In 1932, the assembly of trucks from American vehicle kits at Soviet plants was completely stopped. Despite the American side fully fulfilling its obligations under the contract, only 22 thousand vehicles were assembled out of the 72 thousand stipulated by the contract. The Soviet side, striving to reduce the expenditure of foreign currency in every possible way, reduced all foreign purchases from August 1931, and orders for equipment, which were possible, were transferred to Soviet enterprises or, in extreme cases, placed in Europe, where better credit conditions were offered. For this reason, cooperation with Ford gradually came to naught and on March 14, 1935, the parties signed an agreement to terminate the technical assistance agreement of May 31, 1929 and to waive financial claims against each other. One of the consequences of the distribution of orders for equipment and materials primarily among Soviet enterprises was a noticeable decrease in the quality of finished products.

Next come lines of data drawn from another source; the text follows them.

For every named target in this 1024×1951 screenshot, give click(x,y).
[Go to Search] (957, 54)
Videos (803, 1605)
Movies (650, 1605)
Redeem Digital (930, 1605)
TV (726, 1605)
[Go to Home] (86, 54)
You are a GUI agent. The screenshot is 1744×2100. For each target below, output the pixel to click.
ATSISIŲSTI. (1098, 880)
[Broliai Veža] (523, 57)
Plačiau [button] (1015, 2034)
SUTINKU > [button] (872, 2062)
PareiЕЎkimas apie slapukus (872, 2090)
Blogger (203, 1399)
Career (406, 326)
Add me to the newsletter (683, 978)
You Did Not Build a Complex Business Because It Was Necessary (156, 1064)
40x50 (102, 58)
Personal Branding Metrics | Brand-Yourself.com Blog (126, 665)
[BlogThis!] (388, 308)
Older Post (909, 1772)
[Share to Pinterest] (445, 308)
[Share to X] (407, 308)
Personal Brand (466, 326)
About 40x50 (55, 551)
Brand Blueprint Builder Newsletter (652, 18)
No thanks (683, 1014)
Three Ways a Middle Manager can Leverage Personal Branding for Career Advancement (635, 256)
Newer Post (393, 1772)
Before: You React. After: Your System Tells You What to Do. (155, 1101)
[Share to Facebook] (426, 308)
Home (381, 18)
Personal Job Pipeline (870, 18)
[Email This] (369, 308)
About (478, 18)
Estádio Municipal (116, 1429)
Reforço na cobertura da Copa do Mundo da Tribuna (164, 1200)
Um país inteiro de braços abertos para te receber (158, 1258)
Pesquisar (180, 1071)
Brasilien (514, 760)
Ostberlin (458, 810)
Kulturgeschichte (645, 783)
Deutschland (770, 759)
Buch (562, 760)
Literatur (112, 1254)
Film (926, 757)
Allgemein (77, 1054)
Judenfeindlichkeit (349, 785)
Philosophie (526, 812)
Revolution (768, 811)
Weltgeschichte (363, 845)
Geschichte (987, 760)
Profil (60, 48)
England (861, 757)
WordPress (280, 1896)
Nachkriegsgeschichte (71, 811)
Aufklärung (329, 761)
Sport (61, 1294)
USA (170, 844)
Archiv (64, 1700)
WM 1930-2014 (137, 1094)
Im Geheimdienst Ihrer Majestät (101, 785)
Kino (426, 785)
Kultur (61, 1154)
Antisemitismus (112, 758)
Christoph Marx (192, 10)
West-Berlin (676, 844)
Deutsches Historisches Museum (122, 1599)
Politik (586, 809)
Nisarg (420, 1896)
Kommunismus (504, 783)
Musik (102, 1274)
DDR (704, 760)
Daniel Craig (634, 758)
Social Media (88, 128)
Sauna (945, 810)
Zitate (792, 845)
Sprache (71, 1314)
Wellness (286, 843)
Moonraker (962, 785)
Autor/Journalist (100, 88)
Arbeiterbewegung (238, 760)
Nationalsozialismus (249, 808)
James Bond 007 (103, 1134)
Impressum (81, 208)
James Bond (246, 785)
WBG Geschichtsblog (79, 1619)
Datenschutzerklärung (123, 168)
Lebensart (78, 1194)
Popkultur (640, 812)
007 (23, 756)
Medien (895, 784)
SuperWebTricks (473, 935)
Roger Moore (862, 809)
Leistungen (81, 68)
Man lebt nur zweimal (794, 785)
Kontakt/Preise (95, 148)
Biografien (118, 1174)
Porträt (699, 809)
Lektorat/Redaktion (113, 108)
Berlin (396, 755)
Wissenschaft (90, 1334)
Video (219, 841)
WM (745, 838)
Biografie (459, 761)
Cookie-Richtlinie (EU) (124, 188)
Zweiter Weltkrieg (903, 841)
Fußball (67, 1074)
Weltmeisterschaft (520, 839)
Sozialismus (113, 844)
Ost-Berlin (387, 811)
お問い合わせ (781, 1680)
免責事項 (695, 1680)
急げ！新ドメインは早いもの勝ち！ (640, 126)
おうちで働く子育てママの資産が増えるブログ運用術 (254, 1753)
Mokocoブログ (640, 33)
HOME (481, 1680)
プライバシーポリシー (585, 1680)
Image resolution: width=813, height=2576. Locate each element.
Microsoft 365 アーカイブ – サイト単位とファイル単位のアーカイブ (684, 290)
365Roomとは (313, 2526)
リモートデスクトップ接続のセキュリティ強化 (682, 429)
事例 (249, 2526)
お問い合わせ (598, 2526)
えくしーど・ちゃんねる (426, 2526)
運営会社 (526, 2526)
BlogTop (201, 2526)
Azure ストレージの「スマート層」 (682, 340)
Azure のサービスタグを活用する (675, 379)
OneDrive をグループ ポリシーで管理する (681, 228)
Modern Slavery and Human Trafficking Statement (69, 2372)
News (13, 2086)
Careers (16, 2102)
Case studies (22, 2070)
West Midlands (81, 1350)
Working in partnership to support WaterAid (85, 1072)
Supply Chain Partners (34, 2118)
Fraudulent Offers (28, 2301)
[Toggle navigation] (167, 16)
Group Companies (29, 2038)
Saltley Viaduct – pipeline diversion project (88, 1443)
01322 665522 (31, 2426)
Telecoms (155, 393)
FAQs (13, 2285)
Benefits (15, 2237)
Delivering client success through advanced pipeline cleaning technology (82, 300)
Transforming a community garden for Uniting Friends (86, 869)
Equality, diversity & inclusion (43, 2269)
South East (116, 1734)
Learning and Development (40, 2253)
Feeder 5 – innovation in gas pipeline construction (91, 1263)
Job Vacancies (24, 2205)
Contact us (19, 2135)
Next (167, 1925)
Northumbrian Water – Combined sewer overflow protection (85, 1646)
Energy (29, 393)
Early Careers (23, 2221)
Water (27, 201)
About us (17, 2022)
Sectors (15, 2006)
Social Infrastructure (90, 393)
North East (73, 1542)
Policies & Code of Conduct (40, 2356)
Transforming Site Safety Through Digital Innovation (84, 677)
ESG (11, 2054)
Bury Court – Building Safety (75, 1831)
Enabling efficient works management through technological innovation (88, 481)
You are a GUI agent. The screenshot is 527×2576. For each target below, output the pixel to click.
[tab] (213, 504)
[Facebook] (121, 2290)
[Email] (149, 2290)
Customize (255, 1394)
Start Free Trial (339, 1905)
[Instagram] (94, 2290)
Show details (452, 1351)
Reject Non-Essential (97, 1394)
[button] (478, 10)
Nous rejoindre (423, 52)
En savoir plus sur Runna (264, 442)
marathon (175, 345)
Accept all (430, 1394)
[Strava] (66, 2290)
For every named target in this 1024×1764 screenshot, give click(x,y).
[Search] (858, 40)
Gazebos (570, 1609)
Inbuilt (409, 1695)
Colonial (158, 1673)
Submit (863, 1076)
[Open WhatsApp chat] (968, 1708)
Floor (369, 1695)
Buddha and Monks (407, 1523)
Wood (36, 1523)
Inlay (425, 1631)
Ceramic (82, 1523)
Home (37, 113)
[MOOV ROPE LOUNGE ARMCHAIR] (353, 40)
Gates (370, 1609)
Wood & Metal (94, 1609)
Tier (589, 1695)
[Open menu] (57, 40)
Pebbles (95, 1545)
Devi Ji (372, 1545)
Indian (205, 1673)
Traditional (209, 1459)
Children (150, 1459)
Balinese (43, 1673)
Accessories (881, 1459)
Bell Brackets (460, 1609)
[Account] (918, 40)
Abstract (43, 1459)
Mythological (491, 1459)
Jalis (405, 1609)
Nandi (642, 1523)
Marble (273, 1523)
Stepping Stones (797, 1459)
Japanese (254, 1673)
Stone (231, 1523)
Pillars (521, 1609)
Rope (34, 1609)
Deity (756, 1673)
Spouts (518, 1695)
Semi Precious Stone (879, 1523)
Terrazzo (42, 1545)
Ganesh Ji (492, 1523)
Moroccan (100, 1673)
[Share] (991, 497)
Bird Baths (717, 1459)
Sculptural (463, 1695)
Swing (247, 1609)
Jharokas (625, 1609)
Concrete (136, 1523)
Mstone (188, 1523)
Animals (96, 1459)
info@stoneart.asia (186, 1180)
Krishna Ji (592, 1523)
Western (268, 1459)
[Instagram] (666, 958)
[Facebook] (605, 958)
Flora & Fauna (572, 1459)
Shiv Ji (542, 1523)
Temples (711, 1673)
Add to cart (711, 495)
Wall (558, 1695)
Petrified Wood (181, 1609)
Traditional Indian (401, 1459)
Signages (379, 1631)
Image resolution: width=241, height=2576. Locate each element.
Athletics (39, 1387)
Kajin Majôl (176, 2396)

Most of the rolled steel came from Germany and England, but the part supplied by Soviet factories was of low quality and, according to the memoirs of engineer N. Chavra, who worked as a consultant on the American side in the Technical Control Department of the automobile plant, "sometimes absolutely unusable." Many components received from Soviet factories also did not meet Ford standards. The US Ambassador to Moscow, J. Davis, reported to the State Department in 1937 (after 1935, due to the termination of the contract, there were no American specialists left at GAZ) that mass production of cars was held back by a high percentage of defects and the extremely high cost of their production. For example, at the Gorky Automobile Plant, 12 thousand tons of expensive metal products had to be scrapped due to various defects.
The qualifications of the workers should be mentioned separately. The same engineer N. Chavr pointed out in his reports the difficulties of training: if in the industrially developed USA an untrained person hired at the Ford plant could be trained in two days so that he would at least work carefully and could further improve without outside help, then in Soviet Russia, since the hired workers came mostly from peasants and did not have even minimal knowledge of mechanics and the structure of the car, the task of training was seriously complicated. To this was added the high turnover of labor and the understaffing of the enterprise with engineering and technical personnel.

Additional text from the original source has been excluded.